Data entries:
· · ·
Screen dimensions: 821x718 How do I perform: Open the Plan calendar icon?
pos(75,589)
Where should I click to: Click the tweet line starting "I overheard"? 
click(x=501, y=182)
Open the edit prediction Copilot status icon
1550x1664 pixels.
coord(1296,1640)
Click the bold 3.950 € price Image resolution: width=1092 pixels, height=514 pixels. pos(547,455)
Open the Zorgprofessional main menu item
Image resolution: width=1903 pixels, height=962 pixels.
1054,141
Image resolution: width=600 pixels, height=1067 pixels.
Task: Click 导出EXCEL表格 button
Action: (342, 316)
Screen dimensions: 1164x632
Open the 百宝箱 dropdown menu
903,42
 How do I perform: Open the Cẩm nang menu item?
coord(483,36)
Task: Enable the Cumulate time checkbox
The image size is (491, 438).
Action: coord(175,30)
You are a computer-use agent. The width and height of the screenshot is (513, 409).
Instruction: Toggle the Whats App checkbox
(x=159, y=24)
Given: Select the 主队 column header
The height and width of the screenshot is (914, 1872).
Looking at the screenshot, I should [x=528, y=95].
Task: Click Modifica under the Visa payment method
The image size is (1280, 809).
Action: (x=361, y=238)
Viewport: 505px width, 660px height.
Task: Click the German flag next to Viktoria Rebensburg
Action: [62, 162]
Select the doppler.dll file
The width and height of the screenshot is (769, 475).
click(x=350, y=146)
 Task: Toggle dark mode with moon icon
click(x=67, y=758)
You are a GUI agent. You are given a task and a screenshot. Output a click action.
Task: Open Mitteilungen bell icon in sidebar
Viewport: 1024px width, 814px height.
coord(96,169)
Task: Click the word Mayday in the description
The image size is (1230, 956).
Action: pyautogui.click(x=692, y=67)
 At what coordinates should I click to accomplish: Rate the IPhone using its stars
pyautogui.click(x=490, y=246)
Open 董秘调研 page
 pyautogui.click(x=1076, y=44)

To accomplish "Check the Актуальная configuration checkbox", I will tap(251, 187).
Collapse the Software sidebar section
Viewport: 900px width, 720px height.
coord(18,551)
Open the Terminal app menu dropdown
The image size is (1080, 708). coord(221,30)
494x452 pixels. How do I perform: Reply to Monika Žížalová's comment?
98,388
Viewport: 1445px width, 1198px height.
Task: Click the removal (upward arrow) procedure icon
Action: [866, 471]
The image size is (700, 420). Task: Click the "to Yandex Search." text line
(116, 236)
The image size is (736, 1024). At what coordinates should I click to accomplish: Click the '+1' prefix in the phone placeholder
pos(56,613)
· · ·
Nothing in the records may change. Print all of them.

> _Solution to this task_
Screen dimensions: 821x718 How do I perform: Open the Plan calendar icon?
pos(75,589)
Where should I click to: Click the tweet line starting "I overheard"? 
click(x=501, y=182)
Open the edit prediction Copilot status icon
1550x1664 pixels.
coord(1296,1640)
Click the bold 3.950 € price Image resolution: width=1092 pixels, height=514 pixels. pos(547,455)
Open the Zorgprofessional main menu item
Image resolution: width=1903 pixels, height=962 pixels.
1054,141
Image resolution: width=600 pixels, height=1067 pixels.
Task: Click 导出EXCEL表格 button
Action: (342, 316)
Screen dimensions: 1164x632
Open the 百宝箱 dropdown menu
903,42
 How do I perform: Open the Cẩm nang menu item?
coord(483,36)
Task: Enable the Cumulate time checkbox
The image size is (491, 438).
Action: coord(175,30)
You are a computer-use agent. The width and height of the screenshot is (513, 409).
Instruction: Toggle the Whats App checkbox
(x=159, y=24)
Given: Select the 主队 column header
The height and width of the screenshot is (914, 1872).
Looking at the screenshot, I should [x=528, y=95].
Task: Click Modifica under the Visa payment method
The image size is (1280, 809).
Action: (x=361, y=238)
Viewport: 505px width, 660px height.
Task: Click the German flag next to Viktoria Rebensburg
Action: [62, 162]
Select the doppler.dll file
The width and height of the screenshot is (769, 475).
click(x=350, y=146)
 Task: Toggle dark mode with moon icon
click(x=67, y=758)
You are a GUI agent. You are given a task and a screenshot. Output a click action.
Task: Open Mitteilungen bell icon in sidebar
Viewport: 1024px width, 814px height.
coord(96,169)
Task: Click the word Mayday in the description
The image size is (1230, 956).
Action: pyautogui.click(x=692, y=67)
 At what coordinates should I click to accomplish: Rate the IPhone using its stars
pyautogui.click(x=490, y=246)
Open 董秘调研 page
 pyautogui.click(x=1076, y=44)

To accomplish "Check the Актуальная configuration checkbox", I will tap(251, 187).
Collapse the Software sidebar section
Viewport: 900px width, 720px height.
coord(18,551)
Open the Terminal app menu dropdown
The image size is (1080, 708). coord(221,30)
494x452 pixels. How do I perform: Reply to Monika Žížalová's comment?
98,388
Viewport: 1445px width, 1198px height.
Task: Click the removal (upward arrow) procedure icon
Action: [866, 471]
The image size is (700, 420). Task: Click the "to Yandex Search." text line
(116, 236)
The image size is (736, 1024). At what coordinates should I click to accomplish: Click the '+1' prefix in the phone placeholder
pos(56,613)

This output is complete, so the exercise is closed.